> DIRECTIONS: Please rewrite the lines below, from the first one through the line holding "Action: click(202, 405)", inclusive, replacing "Screen dimensions" with "Screen size" and keeping everything else unchanged.
╭──
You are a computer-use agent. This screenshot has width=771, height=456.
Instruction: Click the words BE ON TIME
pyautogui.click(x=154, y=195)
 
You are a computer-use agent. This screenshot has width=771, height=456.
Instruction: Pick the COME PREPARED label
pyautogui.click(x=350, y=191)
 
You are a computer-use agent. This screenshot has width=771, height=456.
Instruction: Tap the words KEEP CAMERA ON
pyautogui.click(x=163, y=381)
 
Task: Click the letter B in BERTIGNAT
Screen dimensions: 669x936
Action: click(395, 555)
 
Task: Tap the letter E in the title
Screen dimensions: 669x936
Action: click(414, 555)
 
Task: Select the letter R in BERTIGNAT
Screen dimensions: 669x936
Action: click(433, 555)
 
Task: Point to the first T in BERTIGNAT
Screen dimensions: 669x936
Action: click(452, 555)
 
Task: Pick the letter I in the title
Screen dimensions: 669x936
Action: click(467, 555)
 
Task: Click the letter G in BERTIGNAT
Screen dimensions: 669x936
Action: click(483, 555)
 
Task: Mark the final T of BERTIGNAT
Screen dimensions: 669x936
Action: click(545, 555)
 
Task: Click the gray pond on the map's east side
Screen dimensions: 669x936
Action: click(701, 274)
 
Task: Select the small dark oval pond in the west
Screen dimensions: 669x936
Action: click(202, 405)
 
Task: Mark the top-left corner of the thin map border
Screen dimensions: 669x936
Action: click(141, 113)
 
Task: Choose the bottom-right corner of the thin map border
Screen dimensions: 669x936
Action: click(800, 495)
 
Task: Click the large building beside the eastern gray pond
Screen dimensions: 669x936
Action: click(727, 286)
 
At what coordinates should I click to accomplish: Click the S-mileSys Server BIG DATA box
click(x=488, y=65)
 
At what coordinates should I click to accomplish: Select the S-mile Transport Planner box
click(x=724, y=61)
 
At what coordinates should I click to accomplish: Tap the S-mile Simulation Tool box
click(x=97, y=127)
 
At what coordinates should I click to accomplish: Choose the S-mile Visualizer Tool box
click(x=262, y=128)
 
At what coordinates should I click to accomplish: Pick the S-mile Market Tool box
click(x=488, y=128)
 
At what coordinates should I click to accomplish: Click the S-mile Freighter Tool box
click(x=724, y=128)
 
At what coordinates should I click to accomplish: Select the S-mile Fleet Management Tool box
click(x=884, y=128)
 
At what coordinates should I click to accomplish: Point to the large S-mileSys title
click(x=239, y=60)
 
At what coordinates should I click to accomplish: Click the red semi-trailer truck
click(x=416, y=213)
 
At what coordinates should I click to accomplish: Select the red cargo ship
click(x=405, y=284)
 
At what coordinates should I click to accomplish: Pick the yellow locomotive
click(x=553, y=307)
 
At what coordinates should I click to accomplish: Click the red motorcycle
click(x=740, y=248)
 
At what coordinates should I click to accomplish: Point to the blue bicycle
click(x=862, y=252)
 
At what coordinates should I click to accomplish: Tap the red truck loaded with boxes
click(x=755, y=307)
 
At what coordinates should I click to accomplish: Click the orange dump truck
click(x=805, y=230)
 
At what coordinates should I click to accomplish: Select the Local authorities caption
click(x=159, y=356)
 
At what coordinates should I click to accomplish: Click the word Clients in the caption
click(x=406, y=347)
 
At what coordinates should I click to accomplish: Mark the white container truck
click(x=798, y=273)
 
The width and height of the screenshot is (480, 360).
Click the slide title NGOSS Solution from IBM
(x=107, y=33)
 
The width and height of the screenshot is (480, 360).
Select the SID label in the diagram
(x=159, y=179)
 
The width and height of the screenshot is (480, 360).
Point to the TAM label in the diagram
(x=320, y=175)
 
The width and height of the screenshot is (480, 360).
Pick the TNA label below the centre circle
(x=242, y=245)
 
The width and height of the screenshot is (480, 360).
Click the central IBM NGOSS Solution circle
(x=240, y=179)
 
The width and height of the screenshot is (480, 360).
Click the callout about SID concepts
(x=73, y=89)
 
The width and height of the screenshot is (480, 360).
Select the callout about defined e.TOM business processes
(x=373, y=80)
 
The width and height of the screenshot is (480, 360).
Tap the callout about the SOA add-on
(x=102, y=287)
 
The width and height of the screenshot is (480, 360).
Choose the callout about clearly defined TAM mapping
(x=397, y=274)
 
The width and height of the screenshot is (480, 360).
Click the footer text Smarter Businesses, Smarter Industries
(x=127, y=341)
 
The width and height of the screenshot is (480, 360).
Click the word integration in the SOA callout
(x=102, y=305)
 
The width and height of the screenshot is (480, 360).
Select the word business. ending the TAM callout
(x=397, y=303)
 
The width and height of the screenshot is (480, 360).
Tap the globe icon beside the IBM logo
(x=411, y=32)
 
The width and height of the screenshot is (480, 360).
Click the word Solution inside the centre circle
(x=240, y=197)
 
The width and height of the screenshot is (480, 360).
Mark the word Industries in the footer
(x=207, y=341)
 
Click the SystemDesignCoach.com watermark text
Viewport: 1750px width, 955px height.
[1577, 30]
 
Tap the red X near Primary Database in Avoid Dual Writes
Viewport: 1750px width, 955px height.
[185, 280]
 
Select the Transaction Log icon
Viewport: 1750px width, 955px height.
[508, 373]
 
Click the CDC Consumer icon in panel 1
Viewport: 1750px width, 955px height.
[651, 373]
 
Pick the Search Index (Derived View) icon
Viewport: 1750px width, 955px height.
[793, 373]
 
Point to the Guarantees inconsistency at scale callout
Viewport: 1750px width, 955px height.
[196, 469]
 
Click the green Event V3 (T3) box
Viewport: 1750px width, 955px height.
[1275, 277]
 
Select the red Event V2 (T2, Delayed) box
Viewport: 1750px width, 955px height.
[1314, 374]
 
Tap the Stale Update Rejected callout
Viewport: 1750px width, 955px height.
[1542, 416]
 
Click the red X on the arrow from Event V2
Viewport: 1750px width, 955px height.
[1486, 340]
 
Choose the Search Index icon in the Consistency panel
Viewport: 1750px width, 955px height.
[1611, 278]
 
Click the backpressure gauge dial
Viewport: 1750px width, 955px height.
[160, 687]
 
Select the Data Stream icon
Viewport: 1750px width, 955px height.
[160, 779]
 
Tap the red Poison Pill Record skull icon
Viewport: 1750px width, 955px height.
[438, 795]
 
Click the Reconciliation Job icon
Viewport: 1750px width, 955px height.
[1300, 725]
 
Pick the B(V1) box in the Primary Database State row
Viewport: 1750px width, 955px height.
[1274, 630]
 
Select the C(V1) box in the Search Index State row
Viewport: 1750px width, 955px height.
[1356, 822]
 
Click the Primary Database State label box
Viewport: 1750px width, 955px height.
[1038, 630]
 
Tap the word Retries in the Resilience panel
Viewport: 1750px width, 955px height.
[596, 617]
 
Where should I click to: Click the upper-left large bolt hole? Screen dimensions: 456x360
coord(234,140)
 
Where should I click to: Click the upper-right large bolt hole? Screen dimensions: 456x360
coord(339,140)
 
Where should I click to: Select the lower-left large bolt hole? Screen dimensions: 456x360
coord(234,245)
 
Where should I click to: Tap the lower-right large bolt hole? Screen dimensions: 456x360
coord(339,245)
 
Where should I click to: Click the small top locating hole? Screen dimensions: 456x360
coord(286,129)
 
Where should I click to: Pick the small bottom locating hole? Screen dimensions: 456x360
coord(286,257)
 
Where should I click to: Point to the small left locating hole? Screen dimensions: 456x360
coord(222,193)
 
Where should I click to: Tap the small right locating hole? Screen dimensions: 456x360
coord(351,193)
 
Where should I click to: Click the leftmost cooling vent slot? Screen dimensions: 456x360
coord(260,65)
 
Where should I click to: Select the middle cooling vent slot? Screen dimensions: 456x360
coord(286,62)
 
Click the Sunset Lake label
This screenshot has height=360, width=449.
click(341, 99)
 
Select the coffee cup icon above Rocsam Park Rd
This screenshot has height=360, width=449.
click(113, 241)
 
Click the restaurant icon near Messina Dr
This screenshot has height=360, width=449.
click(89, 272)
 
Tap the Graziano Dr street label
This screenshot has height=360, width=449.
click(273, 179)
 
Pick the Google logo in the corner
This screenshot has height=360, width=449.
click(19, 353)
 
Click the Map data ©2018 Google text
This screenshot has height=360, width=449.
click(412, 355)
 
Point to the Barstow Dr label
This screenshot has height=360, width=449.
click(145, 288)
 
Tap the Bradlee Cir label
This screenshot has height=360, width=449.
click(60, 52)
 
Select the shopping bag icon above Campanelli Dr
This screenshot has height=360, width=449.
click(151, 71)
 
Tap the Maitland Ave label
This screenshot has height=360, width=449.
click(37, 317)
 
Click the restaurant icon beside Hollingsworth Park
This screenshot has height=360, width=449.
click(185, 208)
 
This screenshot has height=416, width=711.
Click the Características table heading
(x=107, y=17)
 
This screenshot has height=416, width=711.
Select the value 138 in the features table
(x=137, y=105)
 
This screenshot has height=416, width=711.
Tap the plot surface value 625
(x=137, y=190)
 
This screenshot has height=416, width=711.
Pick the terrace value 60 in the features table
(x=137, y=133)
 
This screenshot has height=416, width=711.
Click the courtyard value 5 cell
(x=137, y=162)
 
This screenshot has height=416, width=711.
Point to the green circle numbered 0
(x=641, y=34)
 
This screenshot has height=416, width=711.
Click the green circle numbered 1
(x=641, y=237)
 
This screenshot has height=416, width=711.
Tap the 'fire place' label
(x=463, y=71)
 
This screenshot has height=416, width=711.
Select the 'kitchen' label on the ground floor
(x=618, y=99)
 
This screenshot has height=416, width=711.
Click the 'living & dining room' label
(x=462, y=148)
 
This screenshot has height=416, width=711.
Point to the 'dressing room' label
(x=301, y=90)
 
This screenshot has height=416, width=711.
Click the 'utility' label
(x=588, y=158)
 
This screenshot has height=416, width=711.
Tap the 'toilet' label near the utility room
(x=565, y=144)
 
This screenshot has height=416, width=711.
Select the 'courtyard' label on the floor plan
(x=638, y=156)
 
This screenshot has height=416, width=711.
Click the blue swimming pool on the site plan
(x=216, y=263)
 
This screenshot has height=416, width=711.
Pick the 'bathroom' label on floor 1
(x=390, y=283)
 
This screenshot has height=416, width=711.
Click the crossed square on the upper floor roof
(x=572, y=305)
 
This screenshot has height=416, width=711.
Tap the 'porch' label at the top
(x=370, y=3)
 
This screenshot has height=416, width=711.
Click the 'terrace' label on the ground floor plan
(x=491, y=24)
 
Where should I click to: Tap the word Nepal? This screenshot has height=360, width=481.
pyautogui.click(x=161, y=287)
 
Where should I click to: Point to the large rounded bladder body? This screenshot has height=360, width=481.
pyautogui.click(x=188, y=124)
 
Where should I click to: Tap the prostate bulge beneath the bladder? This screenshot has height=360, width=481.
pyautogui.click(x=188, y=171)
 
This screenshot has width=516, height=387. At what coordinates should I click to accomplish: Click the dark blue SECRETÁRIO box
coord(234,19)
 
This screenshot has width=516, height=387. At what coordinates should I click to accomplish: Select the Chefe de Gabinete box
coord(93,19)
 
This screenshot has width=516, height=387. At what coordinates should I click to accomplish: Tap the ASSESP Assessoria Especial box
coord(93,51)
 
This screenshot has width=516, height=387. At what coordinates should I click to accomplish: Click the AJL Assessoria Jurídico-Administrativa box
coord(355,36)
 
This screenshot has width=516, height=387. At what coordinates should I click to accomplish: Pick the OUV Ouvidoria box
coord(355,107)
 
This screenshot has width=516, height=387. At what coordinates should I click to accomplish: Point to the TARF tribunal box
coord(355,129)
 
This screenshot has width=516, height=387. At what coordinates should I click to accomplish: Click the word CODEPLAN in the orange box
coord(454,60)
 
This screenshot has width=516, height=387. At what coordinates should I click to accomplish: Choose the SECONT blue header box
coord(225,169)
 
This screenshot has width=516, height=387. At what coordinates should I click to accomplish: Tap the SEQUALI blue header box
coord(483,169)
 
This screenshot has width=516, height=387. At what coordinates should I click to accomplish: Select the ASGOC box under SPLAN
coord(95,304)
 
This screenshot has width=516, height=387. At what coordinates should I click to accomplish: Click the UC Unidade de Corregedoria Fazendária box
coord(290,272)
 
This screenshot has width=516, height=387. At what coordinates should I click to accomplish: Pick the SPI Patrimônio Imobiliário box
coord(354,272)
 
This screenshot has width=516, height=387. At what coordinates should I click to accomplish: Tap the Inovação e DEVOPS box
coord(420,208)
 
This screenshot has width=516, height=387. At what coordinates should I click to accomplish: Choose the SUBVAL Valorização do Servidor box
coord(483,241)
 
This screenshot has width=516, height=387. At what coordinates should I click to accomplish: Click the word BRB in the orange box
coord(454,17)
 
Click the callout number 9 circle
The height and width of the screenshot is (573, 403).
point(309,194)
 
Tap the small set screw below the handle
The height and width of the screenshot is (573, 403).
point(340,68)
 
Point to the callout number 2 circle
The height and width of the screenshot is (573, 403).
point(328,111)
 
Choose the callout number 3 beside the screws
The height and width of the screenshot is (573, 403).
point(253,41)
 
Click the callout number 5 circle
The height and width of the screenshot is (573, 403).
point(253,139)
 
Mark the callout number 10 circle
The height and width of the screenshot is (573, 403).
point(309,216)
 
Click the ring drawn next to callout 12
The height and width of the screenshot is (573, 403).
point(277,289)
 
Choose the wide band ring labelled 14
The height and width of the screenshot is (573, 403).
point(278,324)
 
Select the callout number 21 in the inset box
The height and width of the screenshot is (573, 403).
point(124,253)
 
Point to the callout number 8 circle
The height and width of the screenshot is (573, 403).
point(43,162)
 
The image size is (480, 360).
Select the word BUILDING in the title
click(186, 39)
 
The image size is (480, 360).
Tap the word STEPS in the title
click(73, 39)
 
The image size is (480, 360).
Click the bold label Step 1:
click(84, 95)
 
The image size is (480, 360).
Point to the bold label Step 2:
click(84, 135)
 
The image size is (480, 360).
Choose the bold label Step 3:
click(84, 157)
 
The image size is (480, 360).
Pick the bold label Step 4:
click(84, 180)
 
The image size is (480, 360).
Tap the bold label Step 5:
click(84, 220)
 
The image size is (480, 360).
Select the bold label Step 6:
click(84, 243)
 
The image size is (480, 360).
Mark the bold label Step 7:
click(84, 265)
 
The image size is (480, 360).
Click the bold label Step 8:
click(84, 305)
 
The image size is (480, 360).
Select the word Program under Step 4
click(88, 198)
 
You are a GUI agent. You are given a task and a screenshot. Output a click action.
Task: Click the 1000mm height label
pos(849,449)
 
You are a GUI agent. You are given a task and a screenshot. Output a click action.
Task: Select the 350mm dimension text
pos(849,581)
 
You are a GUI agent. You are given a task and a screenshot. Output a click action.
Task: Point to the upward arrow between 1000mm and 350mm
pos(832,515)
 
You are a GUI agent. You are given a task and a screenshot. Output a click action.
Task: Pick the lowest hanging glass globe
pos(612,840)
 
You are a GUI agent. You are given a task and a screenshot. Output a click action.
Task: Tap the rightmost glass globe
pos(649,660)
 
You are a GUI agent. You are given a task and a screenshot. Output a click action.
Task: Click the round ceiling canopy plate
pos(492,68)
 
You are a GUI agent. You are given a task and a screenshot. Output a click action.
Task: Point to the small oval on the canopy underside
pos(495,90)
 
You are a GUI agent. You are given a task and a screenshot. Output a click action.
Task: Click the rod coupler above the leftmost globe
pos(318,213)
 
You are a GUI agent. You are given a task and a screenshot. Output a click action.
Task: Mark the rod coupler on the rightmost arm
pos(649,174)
╰──
> EXERCISE SOLUTION:
You are a computer-use agent. This screenshot has width=771, height=456.
Instruction: Click the words BE ON TIME
pyautogui.click(x=154, y=195)
 
You are a computer-use agent. This screenshot has width=771, height=456.
Instruction: Pick the COME PREPARED label
pyautogui.click(x=350, y=191)
 
You are a computer-use agent. This screenshot has width=771, height=456.
Instruction: Tap the words KEEP CAMERA ON
pyautogui.click(x=163, y=381)
 
Task: Click the letter B in BERTIGNAT
Screen size: 669x936
Action: click(395, 555)
 
Task: Tap the letter E in the title
Screen size: 669x936
Action: click(414, 555)
 
Task: Select the letter R in BERTIGNAT
Screen size: 669x936
Action: click(433, 555)
 
Task: Point to the first T in BERTIGNAT
Screen size: 669x936
Action: click(452, 555)
 
Task: Pick the letter I in the title
Screen size: 669x936
Action: click(467, 555)
 
Task: Click the letter G in BERTIGNAT
Screen size: 669x936
Action: click(483, 555)
 
Task: Mark the final T of BERTIGNAT
Screen size: 669x936
Action: click(545, 555)
 
Task: Click the gray pond on the map's east side
Screen size: 669x936
Action: click(701, 274)
 
Task: Select the small dark oval pond in the west
Screen size: 669x936
Action: click(202, 405)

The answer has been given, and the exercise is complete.